On 12/11/2013 02:47 AM, Hans de Graaff wrote:
> 
>> During a transition period like this, various upstreams release a bunch
>> of crap with circular or conflicting dependencies that happen to work on
>> their machines because nobody is using a real package manager. The fact
>> that it works as well as it does is a miracle. If you don't want all
>> three versions of Ruby on your machine, try setting e.g.

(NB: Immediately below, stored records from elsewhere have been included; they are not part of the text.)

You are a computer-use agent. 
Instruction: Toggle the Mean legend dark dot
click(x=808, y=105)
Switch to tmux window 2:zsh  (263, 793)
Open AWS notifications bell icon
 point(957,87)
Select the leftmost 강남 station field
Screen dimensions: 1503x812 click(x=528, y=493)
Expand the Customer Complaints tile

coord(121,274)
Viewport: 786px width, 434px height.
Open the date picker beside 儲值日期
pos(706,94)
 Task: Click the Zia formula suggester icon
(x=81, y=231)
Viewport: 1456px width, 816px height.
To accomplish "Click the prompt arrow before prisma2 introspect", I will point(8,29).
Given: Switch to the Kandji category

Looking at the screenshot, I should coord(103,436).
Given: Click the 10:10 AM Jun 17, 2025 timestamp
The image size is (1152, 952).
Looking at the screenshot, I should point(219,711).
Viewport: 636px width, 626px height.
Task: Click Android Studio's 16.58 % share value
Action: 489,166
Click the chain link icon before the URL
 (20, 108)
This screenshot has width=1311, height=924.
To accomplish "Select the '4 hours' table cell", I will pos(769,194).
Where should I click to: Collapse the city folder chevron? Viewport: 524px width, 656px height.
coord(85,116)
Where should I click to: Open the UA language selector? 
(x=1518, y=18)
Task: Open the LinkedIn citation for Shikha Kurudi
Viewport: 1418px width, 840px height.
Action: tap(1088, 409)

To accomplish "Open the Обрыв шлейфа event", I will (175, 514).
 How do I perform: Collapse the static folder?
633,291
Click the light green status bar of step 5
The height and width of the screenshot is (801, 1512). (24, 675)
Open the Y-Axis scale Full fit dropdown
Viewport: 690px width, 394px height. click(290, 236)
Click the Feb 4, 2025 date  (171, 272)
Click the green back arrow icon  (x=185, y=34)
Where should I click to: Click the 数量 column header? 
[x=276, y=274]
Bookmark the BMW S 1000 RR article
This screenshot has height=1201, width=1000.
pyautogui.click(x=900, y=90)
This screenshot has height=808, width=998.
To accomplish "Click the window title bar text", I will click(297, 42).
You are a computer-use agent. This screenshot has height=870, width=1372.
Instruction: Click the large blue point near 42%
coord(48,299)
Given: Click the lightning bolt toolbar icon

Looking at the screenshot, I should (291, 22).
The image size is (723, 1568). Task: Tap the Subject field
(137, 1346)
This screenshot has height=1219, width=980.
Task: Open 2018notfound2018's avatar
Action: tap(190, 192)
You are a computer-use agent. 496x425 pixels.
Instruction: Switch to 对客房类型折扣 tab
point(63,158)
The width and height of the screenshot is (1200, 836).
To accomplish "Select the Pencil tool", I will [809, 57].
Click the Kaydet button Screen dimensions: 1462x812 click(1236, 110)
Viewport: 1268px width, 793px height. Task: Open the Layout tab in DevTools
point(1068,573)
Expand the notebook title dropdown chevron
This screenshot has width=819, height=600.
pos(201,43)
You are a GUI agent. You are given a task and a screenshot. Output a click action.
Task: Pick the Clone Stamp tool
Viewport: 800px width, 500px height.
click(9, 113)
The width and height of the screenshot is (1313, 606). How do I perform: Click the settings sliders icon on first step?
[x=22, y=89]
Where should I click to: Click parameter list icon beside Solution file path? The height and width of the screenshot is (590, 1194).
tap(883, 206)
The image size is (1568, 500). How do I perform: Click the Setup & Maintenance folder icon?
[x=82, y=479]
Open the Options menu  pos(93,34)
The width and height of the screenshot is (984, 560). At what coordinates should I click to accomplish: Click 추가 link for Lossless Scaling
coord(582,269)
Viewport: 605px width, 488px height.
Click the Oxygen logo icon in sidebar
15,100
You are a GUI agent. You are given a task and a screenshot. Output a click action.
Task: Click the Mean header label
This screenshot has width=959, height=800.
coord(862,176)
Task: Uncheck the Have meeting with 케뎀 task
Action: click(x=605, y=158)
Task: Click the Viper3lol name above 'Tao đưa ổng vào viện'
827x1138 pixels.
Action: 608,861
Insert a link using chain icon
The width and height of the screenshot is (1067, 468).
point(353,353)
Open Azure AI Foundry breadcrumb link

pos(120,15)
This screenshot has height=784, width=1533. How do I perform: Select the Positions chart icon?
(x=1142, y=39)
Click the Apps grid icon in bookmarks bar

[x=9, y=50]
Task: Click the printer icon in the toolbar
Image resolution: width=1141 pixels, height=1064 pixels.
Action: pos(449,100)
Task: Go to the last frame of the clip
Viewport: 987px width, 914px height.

>> RUBY_TARGETS="ruby19". It probably won't work, but that's because some
>> package has troublesome dependencies, not because we're handling it
>> wrong.
> 
> It should work (I have some machines with that setting). Two things to 
> keep in mind: you are now off the default settings, so you will need to 
> manage new ruby targets yourself. You will also still get the ruby20 core 
> installed for the moment due to weird dependency issues with some 
> packages. This will get rectified when we add ruby20 to the default 
> RUBY_TARGETS.

If anything needs ruby, you get whatever version of ruby it wants (say,
1.9). But then the next time you emerge -puDN world, you pull in
dev-lang/ruby-2.0 in a different slot. But ruby-2.0 needs rdoc, rake,
and json with USE=ruby_targets_ruby20. Down the rabbit hole we go =)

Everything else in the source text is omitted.